Después de caminar  2h 30min dejamos un zulo con el material para no tener que subirlo por las escaleras que dan acceso al refugio de Leschaux (2450m).


El día 31 de octubre el despertador suena a la 1:00h. Desayunamos con más necesidad que hambre y nos ponemos en marcha, la jornada promete ser bien larga…y por si fuera poco un despiste en el glaciar hace que lleguemos casi hasta la base de la vía Eslovena. Recalculamos como si fuésemos un tom-tom, pero esto nos supondrá perder la “pool” en el puesto de salida. Comenzamos la vía de día y con un cierto retraso sobre los previsto.




En la primera rampa dejamos atrás a la pareja de Polacos, ¡Joder qué recia la Polaca!. Y la otra cordada que iba por delante se desvía a la derecha hacia la Bonatti-Vaucher. Estamos de suerte, ¡la vía entera  para nosotros solitos!


Después de un largo ensamble (300m a 60º) llegamos a la goulotte central está en unas condiciones estupendas. Dos largos a 85-80º nos depositan de nuevo en otra campa de 60º antes de llegar al crux de hielo.


El largo central de hielo está muy picado y, aunque no se puede casi asegurar, no está demasiado difícil de escalar. La ausencia de emplazamientos sólidos para los tornillos hacen que Jorge tenga que templar bien los nervios.


En los mixtos tomo el relevo a mi amigo Jorge que nos ha llevado hasta aquí como lo que es, ¡un auténtico titán!. Y como ellos no llevan cámara, son así de mediáticos, jajaja, pues no hay fotos. Los 9 largos de mixto, que la mayoría los tendremos que escalar de noche, nos dejan en la misma cumbre de la punta Walker (4208m).


El vivac en la cumbre nos deparará lo mejor de la actividad: un amanecer increible sobre el macizo del Mont-Blanc.



En poco rato nos da el sol y nos ponemos en marcha, la bajada será larga y no hay tiempo que perder.

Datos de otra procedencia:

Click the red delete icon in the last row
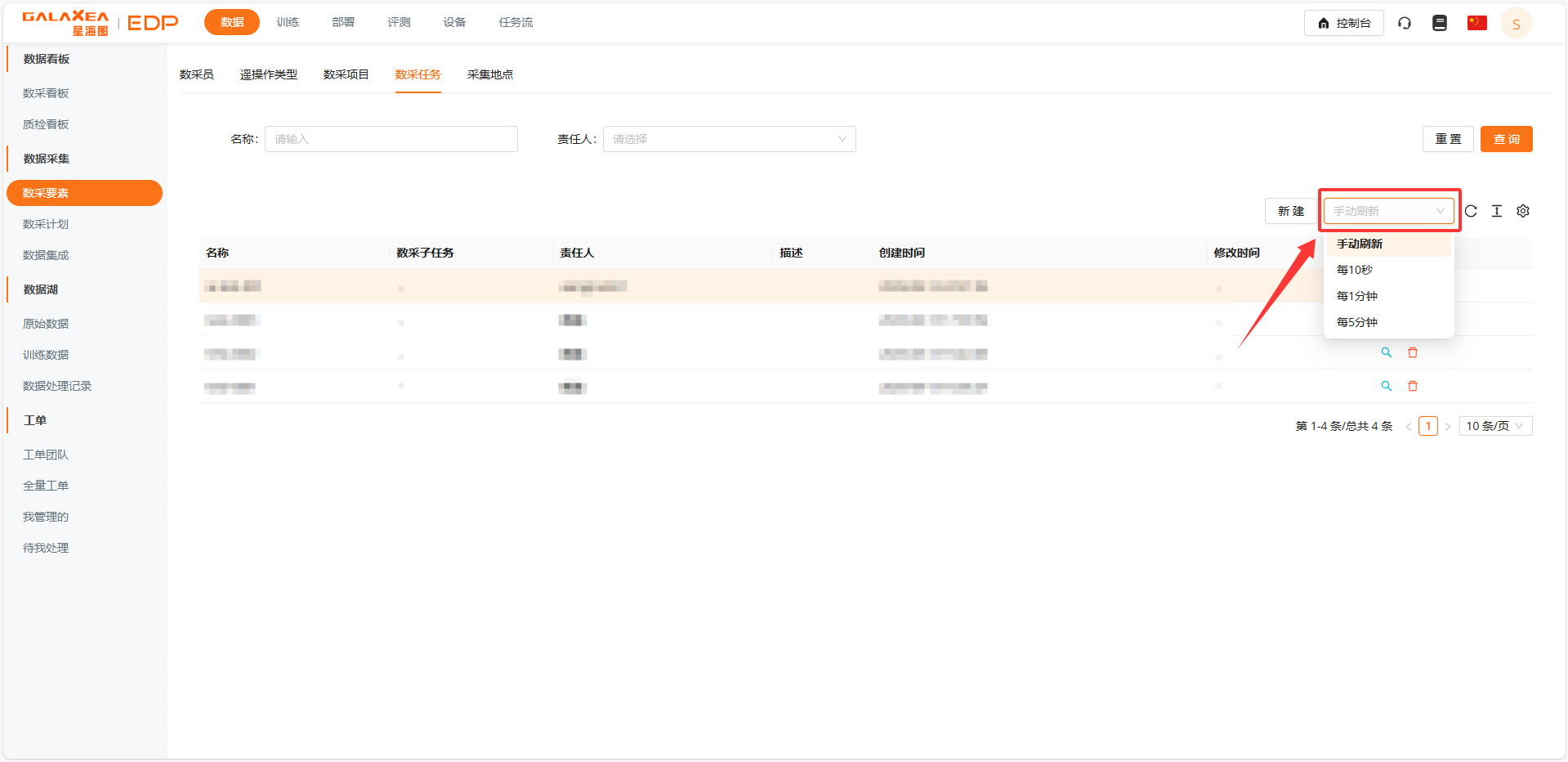This screenshot has height=762, width=1568. click(1413, 386)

Tenemos un margen corto de buena nieve entre que se quite la helada nocturna y se ablande demasiado por el sol.


La bajada es bonita y variada. Glaciar, destrepes en nieve, en roca, algún corto rapel… casi 3000 mts de desnivel para disfrutar de nuestro cansancio, de nuestra alegria por haber cumplido un sueño. Hablamos poco, casi nada. La mente discurre entre la satisfacción y el deseo de llegar a la carretera que discurre por el  Vall Ferret.

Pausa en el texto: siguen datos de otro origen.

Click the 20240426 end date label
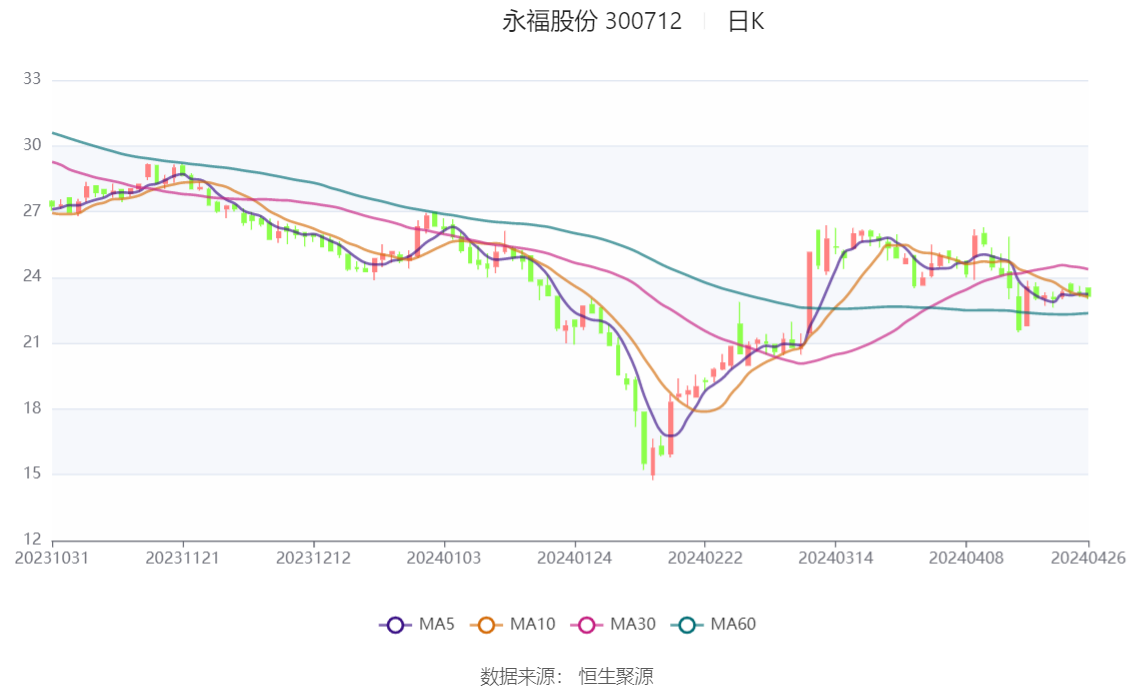 (1088, 558)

Desde la terraza del refugio de Boccalatte (2804m) se tiene una vista privilegiada del glaciar de Planpincieux. Desde aquí el valle baja vertiginoso por escaleras metálicas y resaltes,entre morrenas, rocas aborregadas y finalmente pastos alpinos hasta que llegamos a los bosques de alerces y la carretera. Desde donde haremos dedo hasta Courmayeur.


La cumbre de las Grandes Jorasses cada vez más lejos y el siguiente reto cada vez mas cerca pero de momento los pies piden a gritos un merecido descanso.


Actividad realizada por Jorge Valle, Jose Manuel Palacios “Bolo”, y Nacho Burgués.